## Aim of the exercise:
Nothing past the line containing "You are a computer-use agent. 574x1024" belongs in the output. Copy exactly every line of the data below from the first up to and including it.

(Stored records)
##########

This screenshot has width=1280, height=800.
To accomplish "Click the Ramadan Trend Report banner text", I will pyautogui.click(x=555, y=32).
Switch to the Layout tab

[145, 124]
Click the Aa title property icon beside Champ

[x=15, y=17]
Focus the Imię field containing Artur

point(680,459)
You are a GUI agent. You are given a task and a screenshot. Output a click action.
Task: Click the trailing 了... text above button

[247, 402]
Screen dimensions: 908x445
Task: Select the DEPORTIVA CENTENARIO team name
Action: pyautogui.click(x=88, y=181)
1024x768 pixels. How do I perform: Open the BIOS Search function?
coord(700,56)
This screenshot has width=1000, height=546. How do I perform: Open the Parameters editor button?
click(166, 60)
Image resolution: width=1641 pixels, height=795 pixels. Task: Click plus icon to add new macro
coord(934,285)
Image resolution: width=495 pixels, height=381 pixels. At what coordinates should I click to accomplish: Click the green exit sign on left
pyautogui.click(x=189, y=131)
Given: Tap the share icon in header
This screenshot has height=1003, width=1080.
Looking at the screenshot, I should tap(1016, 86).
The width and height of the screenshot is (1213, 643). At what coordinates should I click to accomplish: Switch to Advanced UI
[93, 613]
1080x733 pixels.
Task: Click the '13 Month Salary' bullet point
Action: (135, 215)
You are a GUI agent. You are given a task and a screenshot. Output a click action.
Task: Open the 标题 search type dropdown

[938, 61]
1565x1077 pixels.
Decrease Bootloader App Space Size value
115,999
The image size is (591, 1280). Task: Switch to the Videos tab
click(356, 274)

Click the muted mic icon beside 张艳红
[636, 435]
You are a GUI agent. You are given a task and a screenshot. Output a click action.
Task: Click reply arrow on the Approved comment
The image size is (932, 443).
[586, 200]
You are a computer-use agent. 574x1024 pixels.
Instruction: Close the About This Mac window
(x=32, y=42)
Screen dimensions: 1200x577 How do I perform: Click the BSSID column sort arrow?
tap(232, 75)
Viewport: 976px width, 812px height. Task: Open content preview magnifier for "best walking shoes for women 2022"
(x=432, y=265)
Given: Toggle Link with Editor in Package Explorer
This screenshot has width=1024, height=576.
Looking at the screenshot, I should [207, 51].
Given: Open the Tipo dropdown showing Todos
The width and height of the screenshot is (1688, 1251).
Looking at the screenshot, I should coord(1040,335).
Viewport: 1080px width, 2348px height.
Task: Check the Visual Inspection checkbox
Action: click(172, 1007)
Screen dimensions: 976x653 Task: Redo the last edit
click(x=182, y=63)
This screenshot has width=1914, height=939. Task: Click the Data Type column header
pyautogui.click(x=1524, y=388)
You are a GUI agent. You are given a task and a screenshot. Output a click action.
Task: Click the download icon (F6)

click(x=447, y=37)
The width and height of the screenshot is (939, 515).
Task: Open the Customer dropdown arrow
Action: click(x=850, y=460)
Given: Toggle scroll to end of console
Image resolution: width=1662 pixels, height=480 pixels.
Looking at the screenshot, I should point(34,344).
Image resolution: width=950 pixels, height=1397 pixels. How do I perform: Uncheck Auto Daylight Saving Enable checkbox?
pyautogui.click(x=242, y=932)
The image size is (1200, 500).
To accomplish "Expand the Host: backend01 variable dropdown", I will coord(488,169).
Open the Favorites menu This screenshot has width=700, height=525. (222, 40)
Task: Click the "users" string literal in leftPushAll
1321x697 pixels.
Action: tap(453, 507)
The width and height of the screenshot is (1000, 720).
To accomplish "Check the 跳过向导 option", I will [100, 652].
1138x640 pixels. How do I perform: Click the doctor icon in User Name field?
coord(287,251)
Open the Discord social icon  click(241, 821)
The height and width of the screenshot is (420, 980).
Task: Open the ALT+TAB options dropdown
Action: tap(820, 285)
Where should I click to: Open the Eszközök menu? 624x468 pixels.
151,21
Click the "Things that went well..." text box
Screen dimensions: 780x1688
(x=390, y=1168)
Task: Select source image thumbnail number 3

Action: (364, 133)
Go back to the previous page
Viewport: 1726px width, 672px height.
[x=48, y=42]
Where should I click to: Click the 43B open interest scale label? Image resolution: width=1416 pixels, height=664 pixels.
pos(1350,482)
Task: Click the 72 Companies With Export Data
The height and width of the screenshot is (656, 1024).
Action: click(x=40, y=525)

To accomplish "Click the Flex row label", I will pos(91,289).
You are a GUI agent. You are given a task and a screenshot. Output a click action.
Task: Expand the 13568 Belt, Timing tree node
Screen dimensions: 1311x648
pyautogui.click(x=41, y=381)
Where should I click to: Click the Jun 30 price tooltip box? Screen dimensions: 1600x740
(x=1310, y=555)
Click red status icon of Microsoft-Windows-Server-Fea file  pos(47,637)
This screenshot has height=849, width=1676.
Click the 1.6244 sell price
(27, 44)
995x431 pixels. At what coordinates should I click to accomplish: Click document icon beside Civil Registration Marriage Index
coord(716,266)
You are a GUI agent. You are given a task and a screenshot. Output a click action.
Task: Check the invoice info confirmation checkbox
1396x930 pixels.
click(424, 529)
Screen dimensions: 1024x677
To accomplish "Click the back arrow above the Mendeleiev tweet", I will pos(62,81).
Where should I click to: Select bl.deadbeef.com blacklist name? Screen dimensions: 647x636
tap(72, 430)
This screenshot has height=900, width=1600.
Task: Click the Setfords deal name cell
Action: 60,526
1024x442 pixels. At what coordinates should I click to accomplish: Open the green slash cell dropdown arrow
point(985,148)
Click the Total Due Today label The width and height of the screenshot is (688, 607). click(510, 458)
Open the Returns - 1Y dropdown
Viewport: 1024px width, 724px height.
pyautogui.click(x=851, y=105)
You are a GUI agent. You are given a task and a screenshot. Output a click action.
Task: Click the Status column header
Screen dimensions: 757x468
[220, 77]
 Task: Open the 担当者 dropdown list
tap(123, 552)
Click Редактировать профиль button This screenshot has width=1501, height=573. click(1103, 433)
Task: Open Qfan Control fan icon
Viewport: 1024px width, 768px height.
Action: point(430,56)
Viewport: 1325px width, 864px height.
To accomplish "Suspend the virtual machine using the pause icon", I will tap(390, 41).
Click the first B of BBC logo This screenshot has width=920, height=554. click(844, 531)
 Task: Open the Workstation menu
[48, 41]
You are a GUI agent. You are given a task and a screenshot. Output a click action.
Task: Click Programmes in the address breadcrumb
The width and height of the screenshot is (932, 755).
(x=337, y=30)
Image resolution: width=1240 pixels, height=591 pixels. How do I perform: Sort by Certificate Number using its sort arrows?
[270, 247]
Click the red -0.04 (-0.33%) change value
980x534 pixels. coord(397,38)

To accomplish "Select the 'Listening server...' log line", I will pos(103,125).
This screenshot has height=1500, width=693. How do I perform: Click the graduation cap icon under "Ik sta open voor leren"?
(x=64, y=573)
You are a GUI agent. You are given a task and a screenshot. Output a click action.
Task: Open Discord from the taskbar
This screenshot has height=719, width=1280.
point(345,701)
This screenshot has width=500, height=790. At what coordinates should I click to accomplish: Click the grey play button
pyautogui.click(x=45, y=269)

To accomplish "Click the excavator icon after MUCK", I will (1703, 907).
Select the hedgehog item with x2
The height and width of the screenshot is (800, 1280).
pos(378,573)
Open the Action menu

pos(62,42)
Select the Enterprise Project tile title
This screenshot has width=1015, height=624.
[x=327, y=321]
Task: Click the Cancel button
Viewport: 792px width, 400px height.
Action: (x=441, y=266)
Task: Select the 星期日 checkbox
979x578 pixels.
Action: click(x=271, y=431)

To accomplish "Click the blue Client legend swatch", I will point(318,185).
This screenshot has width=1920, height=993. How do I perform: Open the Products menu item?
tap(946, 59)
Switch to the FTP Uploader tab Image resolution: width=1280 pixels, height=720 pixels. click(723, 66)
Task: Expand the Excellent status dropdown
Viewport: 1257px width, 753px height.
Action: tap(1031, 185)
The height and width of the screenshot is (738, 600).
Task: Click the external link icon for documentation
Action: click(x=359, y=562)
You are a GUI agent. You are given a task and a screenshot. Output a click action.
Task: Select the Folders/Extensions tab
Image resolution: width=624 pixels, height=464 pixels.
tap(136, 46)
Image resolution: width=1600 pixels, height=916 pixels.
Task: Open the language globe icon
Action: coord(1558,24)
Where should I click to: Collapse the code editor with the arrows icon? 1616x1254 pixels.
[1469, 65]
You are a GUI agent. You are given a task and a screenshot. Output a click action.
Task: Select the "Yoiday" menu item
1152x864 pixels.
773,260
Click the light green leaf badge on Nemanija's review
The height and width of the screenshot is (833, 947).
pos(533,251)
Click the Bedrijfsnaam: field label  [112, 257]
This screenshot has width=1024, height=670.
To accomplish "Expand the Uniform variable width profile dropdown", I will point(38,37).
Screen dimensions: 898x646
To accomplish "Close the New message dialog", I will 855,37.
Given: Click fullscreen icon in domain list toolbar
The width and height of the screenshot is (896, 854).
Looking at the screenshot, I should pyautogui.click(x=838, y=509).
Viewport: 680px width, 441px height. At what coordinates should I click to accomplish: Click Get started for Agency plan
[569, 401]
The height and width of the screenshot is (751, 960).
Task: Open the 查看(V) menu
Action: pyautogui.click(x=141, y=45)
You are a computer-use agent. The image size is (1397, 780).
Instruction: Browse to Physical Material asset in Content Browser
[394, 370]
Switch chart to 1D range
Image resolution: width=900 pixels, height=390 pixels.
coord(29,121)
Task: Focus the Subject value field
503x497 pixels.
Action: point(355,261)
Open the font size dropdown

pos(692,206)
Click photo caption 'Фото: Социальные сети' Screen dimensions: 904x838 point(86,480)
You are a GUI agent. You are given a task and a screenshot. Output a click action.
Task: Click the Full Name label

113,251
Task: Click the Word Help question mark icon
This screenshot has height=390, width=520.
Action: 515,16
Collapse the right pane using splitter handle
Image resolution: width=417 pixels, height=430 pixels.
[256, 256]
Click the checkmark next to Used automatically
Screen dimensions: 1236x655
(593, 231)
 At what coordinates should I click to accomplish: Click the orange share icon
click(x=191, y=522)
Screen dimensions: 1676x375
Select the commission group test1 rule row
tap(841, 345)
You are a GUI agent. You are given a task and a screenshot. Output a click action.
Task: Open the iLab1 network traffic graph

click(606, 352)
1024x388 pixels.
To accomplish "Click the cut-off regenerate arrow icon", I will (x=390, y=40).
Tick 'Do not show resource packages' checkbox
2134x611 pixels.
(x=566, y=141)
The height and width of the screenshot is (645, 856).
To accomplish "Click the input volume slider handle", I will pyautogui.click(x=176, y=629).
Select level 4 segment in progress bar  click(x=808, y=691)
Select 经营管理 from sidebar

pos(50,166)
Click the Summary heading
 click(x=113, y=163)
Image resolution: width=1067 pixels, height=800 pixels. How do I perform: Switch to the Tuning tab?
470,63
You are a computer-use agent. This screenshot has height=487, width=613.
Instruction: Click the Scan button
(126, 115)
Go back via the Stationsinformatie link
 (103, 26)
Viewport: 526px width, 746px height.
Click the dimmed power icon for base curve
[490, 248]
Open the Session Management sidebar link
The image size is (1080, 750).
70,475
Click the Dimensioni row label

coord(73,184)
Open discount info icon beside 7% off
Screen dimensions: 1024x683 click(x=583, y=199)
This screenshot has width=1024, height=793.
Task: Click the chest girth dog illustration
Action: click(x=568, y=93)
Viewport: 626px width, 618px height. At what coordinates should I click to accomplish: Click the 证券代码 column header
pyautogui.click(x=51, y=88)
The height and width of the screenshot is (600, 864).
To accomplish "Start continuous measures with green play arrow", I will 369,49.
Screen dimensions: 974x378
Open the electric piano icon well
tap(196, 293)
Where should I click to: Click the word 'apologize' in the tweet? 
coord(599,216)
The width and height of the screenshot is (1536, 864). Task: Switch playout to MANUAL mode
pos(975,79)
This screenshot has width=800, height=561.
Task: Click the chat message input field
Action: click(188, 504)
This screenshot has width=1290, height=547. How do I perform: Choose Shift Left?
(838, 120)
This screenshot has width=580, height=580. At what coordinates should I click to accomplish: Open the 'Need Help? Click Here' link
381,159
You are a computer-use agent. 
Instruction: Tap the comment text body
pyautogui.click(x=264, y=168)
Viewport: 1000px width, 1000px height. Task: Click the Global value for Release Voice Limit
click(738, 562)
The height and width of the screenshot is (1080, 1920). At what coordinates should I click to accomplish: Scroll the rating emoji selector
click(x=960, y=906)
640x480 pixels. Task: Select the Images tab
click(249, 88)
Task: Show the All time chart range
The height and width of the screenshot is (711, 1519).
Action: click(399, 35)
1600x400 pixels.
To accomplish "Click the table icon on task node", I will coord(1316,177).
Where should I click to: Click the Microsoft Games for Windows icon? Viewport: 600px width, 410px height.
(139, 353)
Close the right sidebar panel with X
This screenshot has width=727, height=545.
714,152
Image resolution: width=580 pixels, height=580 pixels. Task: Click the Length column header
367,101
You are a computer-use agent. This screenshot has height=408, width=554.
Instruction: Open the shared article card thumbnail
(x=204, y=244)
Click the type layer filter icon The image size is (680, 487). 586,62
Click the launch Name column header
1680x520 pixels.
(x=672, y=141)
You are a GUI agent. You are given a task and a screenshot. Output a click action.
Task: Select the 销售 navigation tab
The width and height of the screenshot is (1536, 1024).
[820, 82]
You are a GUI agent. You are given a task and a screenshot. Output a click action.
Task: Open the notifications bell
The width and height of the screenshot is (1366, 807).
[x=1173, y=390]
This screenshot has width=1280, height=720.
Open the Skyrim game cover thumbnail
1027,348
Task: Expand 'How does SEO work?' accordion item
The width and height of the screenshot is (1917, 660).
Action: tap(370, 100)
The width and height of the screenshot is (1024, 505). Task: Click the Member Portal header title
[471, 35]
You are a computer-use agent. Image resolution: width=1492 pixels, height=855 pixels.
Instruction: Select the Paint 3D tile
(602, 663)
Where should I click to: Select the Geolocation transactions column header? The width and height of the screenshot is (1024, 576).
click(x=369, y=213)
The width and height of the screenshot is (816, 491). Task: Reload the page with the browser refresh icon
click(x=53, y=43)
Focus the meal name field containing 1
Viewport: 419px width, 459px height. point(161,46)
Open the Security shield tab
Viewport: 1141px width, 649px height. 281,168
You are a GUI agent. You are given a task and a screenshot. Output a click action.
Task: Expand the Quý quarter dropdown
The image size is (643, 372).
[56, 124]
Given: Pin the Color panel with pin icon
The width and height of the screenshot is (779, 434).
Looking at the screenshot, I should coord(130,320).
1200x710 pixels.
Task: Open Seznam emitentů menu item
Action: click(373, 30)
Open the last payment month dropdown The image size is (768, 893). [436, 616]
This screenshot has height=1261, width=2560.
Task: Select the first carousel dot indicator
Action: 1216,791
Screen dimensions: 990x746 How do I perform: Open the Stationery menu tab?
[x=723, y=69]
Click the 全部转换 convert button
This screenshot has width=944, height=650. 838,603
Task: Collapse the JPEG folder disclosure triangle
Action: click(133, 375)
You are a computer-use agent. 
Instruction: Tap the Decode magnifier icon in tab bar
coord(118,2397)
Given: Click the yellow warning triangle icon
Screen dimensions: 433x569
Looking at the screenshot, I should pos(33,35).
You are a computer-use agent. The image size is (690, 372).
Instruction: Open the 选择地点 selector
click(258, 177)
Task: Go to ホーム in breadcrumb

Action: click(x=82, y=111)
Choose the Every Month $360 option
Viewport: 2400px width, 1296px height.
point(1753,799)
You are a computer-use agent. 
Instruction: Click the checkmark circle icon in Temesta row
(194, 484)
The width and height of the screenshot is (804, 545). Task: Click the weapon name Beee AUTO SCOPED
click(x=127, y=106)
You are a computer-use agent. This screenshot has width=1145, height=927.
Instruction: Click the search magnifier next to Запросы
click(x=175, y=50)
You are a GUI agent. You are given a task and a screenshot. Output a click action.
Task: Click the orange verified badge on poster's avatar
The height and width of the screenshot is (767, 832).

##########

## Result of this task:
This screenshot has width=1280, height=800.
To accomplish "Click the Ramadan Trend Report banner text", I will pyautogui.click(x=555, y=32).
Switch to the Layout tab

[145, 124]
Click the Aa title property icon beside Champ

[x=15, y=17]
Focus the Imię field containing Artur

point(680,459)
You are a GUI agent. You are given a task and a screenshot. Output a click action.
Task: Click the trailing 了... text above button

[247, 402]
Screen dimensions: 908x445
Task: Select the DEPORTIVA CENTENARIO team name
Action: pyautogui.click(x=88, y=181)
1024x768 pixels. How do I perform: Open the BIOS Search function?
coord(700,56)
This screenshot has width=1000, height=546. How do I perform: Open the Parameters editor button?
click(166, 60)
Image resolution: width=1641 pixels, height=795 pixels. Task: Click plus icon to add new macro
coord(934,285)
Image resolution: width=495 pixels, height=381 pixels. At what coordinates should I click to accomplish: Click the green exit sign on left
pyautogui.click(x=189, y=131)
Given: Tap the share icon in header
This screenshot has height=1003, width=1080.
Looking at the screenshot, I should tap(1016, 86).
The width and height of the screenshot is (1213, 643). At what coordinates should I click to accomplish: Switch to Advanced UI
[93, 613]
1080x733 pixels.
Task: Click the '13 Month Salary' bullet point
Action: (135, 215)
You are a GUI agent. You are given a task and a screenshot. Output a click action.
Task: Open the 标题 search type dropdown

[938, 61]
1565x1077 pixels.
Decrease Bootloader App Space Size value
115,999
The image size is (591, 1280). Task: Switch to the Videos tab
click(356, 274)

Click the muted mic icon beside 张艳红
[636, 435]
You are a GUI agent. You are given a task and a screenshot. Output a click action.
Task: Click reply arrow on the Approved comment
The image size is (932, 443).
[586, 200]
You are a computer-use agent. 574x1024 pixels.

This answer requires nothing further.